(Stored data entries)
* Begin *

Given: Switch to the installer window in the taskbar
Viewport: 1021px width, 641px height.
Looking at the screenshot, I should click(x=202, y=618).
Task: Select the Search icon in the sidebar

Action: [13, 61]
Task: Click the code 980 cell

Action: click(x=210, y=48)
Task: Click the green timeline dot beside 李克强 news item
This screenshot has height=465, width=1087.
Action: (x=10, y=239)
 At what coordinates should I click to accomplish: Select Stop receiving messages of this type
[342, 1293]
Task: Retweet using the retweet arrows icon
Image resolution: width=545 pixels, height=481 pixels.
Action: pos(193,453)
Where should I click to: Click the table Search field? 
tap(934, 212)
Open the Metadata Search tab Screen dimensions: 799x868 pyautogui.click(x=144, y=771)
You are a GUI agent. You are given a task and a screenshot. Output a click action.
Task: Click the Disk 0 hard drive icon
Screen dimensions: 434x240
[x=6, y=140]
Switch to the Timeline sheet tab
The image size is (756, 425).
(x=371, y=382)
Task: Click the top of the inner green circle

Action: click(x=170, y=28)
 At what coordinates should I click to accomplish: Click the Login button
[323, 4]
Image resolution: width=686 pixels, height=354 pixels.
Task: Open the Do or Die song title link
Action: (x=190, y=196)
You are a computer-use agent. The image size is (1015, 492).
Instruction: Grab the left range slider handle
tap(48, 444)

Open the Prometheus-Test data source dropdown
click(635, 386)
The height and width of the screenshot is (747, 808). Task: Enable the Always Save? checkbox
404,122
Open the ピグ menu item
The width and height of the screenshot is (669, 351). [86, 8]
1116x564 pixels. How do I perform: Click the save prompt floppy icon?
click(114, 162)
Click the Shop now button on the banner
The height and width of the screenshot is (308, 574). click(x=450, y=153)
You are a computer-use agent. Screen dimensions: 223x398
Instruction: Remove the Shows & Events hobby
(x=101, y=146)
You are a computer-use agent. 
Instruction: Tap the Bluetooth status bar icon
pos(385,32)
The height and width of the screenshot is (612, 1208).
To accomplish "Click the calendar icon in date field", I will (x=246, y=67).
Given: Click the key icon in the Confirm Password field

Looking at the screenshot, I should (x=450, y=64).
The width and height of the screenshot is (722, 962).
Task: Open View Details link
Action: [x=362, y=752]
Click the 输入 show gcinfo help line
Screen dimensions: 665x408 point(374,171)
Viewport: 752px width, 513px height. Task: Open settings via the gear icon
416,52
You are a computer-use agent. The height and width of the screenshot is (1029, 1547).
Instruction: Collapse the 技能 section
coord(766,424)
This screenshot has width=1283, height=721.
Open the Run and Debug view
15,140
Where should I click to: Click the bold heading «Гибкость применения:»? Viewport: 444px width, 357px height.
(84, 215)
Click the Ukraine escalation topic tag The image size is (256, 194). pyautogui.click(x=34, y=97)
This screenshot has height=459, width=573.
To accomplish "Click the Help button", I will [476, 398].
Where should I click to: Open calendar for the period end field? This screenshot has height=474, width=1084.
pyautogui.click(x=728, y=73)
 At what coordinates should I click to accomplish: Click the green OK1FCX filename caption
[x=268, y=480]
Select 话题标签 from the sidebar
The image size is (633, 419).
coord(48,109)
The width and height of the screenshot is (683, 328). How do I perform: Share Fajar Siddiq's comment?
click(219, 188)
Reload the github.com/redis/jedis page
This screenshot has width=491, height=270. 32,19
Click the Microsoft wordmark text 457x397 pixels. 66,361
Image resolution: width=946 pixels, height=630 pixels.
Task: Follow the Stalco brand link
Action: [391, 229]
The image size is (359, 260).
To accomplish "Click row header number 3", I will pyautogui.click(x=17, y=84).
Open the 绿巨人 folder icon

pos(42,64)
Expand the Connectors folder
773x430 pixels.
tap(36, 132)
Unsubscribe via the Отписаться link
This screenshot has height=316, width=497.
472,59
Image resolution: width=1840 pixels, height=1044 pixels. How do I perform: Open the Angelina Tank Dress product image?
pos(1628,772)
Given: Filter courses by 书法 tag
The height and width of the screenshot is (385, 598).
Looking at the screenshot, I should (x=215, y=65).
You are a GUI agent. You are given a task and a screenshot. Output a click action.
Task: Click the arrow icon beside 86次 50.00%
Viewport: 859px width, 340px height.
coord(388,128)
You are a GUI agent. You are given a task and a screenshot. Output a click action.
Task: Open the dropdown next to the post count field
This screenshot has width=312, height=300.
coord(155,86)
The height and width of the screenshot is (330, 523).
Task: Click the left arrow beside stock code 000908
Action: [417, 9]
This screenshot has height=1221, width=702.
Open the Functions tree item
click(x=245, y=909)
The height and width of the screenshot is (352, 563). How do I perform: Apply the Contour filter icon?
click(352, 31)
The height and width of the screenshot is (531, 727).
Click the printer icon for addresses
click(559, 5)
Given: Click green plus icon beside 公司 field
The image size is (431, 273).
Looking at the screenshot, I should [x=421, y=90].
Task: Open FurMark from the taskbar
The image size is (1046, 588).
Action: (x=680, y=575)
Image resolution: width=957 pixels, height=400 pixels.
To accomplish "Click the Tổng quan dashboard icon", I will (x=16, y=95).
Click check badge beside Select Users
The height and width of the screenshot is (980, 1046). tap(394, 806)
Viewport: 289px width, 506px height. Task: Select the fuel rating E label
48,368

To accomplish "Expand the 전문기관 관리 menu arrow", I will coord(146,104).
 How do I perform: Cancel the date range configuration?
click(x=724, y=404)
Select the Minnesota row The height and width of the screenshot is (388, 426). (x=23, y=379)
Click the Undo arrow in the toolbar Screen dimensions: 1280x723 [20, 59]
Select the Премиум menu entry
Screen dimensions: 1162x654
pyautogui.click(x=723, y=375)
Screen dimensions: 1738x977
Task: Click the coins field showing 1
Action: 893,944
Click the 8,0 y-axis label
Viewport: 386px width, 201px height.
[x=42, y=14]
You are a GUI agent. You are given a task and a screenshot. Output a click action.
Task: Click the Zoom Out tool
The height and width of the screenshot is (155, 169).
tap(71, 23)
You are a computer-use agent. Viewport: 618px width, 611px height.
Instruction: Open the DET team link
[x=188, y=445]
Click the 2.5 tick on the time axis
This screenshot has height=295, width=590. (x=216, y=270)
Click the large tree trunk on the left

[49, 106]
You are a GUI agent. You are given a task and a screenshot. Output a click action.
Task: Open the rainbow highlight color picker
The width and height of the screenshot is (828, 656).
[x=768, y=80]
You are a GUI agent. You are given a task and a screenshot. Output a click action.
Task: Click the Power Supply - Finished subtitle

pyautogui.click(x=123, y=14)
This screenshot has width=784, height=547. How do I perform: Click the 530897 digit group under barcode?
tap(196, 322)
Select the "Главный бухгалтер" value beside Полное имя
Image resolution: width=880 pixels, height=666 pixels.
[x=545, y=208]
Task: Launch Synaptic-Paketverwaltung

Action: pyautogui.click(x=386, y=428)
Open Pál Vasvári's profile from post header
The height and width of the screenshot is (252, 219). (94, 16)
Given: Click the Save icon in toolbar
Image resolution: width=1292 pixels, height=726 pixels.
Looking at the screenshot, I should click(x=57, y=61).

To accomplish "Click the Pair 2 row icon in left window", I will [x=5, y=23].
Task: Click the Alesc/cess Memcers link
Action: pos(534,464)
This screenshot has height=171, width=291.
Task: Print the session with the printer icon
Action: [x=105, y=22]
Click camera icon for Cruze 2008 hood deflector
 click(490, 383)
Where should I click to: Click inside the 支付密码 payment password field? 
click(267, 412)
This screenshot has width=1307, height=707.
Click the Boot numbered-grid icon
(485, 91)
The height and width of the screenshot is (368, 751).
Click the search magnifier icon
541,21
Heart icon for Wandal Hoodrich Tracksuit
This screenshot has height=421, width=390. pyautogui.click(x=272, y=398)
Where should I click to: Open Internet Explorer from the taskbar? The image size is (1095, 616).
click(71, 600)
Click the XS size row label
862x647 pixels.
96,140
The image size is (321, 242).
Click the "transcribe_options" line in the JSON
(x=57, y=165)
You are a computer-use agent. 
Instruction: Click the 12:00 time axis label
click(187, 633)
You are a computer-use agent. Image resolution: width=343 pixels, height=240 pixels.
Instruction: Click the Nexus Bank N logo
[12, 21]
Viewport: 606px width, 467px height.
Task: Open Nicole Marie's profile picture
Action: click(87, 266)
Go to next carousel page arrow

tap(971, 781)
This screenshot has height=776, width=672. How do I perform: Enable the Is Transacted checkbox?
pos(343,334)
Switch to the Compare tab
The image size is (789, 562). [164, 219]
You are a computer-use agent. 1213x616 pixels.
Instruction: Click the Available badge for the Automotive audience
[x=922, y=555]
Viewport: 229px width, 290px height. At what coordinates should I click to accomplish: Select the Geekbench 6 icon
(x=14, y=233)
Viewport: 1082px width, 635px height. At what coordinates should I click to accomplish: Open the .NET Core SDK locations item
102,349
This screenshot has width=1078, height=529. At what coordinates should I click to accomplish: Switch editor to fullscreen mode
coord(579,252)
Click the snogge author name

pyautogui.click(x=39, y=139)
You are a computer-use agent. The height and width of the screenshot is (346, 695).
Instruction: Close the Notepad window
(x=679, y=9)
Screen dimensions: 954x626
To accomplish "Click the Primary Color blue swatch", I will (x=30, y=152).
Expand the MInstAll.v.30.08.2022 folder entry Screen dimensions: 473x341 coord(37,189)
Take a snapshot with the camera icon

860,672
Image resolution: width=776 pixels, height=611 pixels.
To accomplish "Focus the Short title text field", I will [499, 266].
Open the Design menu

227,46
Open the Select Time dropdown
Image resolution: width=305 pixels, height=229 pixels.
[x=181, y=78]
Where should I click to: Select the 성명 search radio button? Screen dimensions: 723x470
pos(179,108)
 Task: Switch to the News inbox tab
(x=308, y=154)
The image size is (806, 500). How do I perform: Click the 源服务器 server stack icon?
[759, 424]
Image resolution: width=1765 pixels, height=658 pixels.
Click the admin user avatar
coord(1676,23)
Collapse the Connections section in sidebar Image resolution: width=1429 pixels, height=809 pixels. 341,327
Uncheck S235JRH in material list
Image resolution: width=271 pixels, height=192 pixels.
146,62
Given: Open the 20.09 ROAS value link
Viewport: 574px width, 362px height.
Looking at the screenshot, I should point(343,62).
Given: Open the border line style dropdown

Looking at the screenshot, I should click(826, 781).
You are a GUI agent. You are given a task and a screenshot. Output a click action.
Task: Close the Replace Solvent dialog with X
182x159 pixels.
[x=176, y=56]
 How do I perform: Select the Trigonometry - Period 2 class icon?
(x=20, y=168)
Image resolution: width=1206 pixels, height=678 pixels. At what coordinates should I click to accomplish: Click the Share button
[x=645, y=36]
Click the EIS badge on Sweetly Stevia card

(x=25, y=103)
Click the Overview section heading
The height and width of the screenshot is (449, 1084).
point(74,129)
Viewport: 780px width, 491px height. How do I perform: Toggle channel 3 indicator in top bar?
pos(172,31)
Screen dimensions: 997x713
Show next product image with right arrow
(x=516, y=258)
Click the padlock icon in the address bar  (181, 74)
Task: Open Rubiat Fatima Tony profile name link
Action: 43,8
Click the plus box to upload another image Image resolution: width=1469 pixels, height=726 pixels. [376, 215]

* End *

### Given request:
Reproduce verbatim the lines above, from the line that contains "Click the Ukraine" through the line that contains "click(219, 188)", both included.

### Result:
Click the Ukraine escalation topic tag The image size is (256, 194). pyautogui.click(x=34, y=97)
This screenshot has height=459, width=573.
To accomplish "Click the Help button", I will [476, 398].
Where should I click to: Open calendar for the period end field? This screenshot has height=474, width=1084.
pyautogui.click(x=728, y=73)
 At what coordinates should I click to accomplish: Click the green OK1FCX filename caption
[x=268, y=480]
Select 话题标签 from the sidebar
The image size is (633, 419).
coord(48,109)
The width and height of the screenshot is (683, 328). How do I perform: Share Fajar Siddiq's comment?
click(219, 188)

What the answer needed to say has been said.